Dies wird dadurch erleichtert, dass naturidentische Aromastoffe ihren natürlichen Vorbildern chemisch gleich sind und etablierte instrumentell-analytische Verfahren wie Gaschromatographie oder Gaschromatographie-Massenspektrometrie zur Unterscheidung von natürlichen Aromastoffen und deren Naturidenten nicht ausreichen. Zu ihrer Unterscheidung profitiert man einerseits davon, dass viele Naturstoffe chiral vorkommen, so auch einige Aromastoffe, wohingegen die naturidentischen Aromastoffe meist als Racemat durch chemische Synthese gebildet werden. Durch eine Enantiomerenanalytik können somit einige aromawirksame Ester, Lactone und Terpene gut unterschieden werden. Für die große Zahl der achiralen Aromastoffe kann diese Analysenmethode nicht angewendet werden. Des Weiteren könnten enantioselektive Synthesen und Racematspaltung in Zukunft hier zunehmend Schwierigkeiten bereiten.
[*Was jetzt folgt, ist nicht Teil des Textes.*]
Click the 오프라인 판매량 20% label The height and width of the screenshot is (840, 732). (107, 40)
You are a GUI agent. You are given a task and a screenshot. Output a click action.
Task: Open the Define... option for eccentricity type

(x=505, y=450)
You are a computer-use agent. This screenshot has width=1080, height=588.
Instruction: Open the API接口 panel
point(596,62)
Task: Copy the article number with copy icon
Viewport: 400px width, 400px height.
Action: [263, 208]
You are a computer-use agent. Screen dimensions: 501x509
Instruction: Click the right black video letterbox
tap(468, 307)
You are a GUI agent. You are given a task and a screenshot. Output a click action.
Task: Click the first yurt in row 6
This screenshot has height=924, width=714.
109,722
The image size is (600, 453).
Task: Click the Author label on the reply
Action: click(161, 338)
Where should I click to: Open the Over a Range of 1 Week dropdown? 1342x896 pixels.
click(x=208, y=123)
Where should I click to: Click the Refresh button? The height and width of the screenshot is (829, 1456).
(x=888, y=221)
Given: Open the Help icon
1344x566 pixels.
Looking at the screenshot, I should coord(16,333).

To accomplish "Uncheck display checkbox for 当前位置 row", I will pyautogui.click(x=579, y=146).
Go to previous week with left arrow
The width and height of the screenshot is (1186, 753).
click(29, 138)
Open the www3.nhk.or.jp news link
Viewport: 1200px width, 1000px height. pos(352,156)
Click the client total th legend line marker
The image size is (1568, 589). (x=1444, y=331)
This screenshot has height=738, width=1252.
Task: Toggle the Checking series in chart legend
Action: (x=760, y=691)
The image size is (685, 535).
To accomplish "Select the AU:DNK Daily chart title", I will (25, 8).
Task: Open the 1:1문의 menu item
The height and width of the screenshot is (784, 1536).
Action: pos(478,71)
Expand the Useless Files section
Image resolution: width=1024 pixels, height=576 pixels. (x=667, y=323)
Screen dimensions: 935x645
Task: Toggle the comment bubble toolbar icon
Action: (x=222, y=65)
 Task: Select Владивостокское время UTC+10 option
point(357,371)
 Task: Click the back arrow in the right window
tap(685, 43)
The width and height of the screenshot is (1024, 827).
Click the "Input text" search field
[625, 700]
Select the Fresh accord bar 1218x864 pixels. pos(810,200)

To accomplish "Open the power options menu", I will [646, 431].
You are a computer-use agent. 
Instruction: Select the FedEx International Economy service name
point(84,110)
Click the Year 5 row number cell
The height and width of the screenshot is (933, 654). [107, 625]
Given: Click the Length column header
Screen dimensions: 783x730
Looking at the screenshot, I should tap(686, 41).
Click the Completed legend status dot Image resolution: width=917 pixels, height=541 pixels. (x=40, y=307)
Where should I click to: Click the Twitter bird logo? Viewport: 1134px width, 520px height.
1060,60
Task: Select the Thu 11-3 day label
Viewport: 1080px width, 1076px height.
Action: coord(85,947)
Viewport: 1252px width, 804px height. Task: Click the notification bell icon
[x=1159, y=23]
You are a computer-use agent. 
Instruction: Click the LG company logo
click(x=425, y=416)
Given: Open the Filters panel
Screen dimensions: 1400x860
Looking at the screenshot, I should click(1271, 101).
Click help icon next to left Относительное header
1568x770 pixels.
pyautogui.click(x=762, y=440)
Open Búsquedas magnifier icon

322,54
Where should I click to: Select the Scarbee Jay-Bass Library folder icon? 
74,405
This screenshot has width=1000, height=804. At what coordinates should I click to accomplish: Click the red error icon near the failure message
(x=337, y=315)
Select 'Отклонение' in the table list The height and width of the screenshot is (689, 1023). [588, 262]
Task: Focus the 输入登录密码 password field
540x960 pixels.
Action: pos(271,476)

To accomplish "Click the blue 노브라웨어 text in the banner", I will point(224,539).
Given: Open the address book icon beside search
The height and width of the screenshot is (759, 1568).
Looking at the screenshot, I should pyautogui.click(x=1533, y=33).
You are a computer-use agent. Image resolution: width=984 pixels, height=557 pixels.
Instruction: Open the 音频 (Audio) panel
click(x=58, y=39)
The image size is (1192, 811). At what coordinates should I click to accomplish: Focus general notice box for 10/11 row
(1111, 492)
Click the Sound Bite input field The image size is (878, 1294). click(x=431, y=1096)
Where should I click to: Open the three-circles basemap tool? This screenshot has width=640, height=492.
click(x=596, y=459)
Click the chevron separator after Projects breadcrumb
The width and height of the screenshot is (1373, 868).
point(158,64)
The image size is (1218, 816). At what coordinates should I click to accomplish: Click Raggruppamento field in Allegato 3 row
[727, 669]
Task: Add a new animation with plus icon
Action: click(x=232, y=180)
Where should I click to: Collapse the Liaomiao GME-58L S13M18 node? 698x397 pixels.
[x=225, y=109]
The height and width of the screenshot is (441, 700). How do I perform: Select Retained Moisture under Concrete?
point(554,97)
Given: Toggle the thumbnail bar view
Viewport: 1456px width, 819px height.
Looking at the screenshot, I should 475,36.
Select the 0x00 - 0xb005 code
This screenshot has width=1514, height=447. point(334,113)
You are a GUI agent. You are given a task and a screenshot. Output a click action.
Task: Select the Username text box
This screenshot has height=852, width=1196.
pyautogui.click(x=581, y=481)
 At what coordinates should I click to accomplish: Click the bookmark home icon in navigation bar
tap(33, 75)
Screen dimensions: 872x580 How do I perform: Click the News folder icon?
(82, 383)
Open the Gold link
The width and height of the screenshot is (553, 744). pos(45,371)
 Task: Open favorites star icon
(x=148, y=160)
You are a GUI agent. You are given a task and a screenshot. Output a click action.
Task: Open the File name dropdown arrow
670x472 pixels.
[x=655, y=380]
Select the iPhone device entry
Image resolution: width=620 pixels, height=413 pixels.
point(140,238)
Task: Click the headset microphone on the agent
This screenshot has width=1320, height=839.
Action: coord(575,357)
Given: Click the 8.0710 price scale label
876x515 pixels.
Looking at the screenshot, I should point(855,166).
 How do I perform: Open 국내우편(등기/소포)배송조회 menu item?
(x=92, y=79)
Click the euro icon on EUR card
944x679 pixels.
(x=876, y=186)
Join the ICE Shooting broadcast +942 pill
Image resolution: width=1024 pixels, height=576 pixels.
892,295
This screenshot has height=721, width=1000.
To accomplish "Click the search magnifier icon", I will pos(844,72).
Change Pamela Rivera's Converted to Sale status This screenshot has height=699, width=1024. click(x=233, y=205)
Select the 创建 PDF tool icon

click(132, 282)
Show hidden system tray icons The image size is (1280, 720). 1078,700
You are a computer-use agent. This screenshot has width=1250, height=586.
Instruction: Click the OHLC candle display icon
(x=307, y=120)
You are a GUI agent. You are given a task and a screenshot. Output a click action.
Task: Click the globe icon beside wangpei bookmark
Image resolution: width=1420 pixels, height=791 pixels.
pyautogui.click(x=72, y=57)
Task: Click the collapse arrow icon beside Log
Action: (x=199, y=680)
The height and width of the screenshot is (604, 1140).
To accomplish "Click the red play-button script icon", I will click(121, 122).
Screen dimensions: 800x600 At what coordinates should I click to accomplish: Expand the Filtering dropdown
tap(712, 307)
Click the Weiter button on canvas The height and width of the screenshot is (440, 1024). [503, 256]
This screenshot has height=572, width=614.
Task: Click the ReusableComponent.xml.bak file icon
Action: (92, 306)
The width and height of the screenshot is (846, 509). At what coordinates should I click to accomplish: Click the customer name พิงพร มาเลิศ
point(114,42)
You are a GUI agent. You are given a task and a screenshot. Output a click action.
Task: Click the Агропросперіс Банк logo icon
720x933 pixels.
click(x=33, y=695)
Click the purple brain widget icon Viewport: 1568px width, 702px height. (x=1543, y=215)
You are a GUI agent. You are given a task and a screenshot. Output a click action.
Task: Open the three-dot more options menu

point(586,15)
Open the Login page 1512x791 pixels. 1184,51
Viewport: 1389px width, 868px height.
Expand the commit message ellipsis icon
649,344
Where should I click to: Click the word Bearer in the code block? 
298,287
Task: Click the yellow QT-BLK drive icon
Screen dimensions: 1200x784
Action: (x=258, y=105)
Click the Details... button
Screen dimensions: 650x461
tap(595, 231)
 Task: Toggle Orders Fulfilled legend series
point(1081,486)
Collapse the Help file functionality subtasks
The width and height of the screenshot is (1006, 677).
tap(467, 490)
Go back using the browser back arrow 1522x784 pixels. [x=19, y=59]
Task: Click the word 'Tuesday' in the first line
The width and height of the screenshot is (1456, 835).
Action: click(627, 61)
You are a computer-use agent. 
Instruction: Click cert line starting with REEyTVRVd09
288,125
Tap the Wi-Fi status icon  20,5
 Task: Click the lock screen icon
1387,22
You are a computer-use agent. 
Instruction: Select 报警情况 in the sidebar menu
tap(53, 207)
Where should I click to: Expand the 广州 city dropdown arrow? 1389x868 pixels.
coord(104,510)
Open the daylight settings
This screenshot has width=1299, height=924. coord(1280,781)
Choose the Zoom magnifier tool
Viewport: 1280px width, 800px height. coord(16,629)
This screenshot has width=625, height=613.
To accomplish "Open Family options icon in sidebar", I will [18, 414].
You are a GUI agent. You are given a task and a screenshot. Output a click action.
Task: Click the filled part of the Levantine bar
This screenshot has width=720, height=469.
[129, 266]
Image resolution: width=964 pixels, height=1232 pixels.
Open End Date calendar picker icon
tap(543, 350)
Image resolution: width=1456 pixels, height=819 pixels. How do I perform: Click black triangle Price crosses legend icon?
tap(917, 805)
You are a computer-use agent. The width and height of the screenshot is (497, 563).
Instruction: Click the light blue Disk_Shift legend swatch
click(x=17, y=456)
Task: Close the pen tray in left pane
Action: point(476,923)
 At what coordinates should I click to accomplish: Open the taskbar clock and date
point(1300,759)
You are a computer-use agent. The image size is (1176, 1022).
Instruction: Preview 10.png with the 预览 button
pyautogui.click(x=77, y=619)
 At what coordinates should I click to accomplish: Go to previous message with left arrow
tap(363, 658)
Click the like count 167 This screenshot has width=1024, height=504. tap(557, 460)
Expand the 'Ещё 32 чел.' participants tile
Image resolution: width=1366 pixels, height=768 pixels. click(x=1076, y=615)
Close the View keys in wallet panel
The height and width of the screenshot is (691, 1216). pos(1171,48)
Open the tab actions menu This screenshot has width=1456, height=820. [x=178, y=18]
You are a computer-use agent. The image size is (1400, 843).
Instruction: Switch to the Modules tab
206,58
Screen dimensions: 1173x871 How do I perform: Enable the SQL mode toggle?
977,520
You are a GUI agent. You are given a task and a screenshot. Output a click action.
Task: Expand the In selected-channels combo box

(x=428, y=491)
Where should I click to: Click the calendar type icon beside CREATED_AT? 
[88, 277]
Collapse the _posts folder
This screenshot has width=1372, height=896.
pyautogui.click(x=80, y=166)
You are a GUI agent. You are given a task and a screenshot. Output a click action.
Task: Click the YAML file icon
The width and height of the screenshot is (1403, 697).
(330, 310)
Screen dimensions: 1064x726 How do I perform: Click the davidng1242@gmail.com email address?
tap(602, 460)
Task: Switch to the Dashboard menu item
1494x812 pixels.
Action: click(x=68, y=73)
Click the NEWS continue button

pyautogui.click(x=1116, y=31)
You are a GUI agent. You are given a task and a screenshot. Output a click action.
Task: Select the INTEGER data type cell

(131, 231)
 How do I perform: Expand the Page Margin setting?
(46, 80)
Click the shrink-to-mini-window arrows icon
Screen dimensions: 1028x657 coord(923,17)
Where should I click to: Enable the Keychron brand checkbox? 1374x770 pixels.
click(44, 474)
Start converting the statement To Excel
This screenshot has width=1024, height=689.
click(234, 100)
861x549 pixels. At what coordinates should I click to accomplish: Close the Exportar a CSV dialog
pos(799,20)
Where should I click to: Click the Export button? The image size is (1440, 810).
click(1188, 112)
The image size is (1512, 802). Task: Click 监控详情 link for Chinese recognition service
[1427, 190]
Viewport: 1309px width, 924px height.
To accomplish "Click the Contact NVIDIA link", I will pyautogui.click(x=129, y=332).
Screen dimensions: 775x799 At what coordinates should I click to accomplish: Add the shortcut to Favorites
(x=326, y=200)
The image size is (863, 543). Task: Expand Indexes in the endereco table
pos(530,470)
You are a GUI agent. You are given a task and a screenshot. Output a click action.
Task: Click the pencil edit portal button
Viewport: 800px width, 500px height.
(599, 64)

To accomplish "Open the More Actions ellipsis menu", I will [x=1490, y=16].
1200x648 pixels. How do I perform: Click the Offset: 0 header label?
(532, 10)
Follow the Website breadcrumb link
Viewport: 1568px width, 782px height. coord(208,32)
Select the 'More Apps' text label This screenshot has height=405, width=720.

Eine leistungsfähige Unterscheidungsmöglichkeit ist für achirale Aromastoffe deren Isotopenzusammensetzung, da sich natürliche Aromastoffe von naturidentischen im Mengenverhältnis der stabilen Isotope unterscheiden. Man bedient sich vorrangig der Isotopenzusammensetzung der stabilen Isotope von Wasserstoff, Kohlenstoff und Sauerstoff. Diese wird maßgeblich vom Photosynthese-Typ der Pflanze (C3/C4/CAM), chemisch-physikalischen und biochemischen Prozessen sowie der geographischen Lage beeinflusst. Mittels Isotopenverhältnis-Massenspektrometrie können die Isotopenverhältnisse analysiert werden. Als weitere leistungsfähige Isotopentechnik findet die Deuterium-Kernresonanzspektroskopie (SNIF-NMR) Anwendung, um anhand der Deuteriumverteilung im Aromamolekül eine Unterscheidung zwischen natürlich und naturidentisch zu ermöglichen. Diese Techniken werden auch bei der Herkunftsbestimmung von Lebensmitteln sowie der Weinanalytik eingesetzt.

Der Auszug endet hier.